Ratepayers may have to pay for levy cuts
COFFS Coast councils may need to increase rates by as much as 20 per cent to cover revenue losses from cuts to developer levies announced by the State Government last week.
Premier Nathan Rees said cuts to council, water and State infrastructure charges on new developments will be reduced by up to $64,000 per lot as part of reforms designed to improve housing affordability.
The changes also include capping infrastructure contributions payable to local councils at $20,000 per lot, with all contributions exceeding $20,000 requiring approval from the Planning Minister.
“We have listened to industry and local government and it is clear in some areas levies have been too high and have been slowing the construction of new homes,” Mr Rees said.
But Coffs Harbour mayor Cr Keith Rhoades has flagged the possibility of rates rising due to the reforms.
“Coffs will pay the penalty for a proposal based on what's happening in Sydney,” Cr Rhoades said.

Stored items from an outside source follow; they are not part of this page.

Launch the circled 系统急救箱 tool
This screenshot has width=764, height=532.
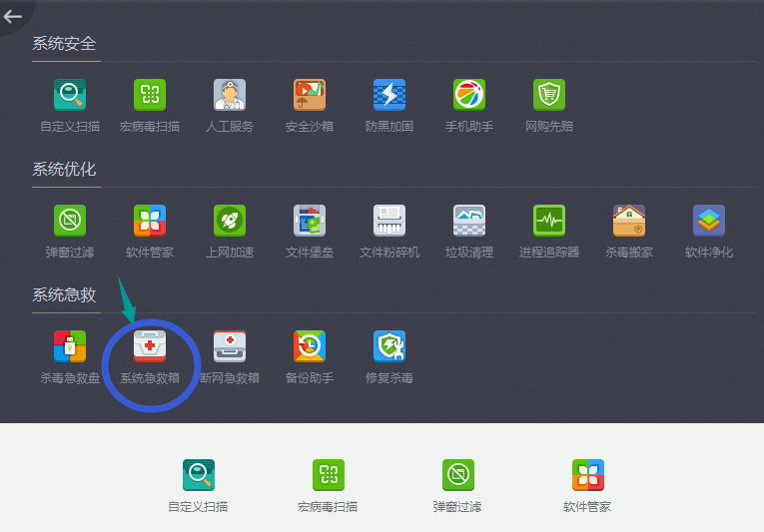pos(150,346)
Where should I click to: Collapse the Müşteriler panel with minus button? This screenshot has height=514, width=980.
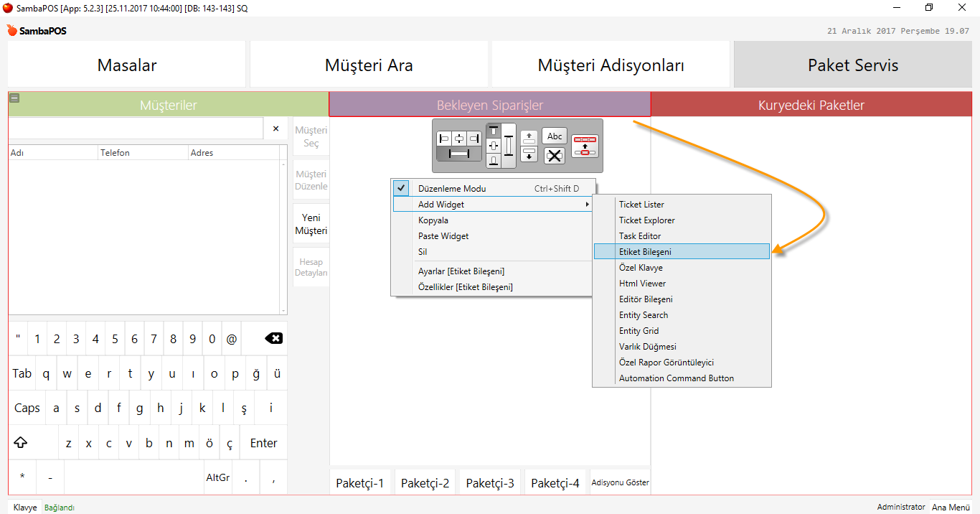14,99
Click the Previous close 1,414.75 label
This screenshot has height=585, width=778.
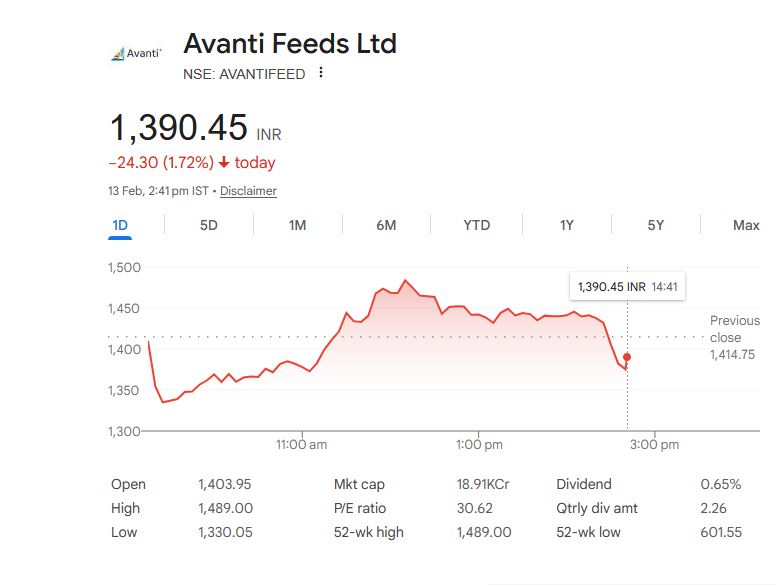pyautogui.click(x=734, y=337)
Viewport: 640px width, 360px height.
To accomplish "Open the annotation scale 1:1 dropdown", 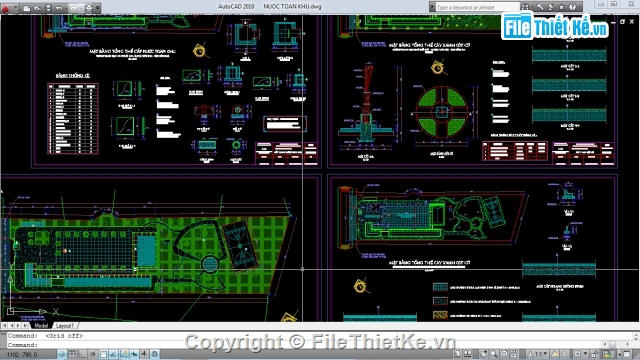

“This could have an impact on rates to continue to provide community facilities and it may result in less community facilities put into place.”
Local Government Association president, Genia McCaffery, said developers are charged levies to ensure that new infrastructure can be provided to meet the needs of the increased population the development will generate.
Cr McCaffery said councils may need to increase rates by 20 per cent to cover the shortfall.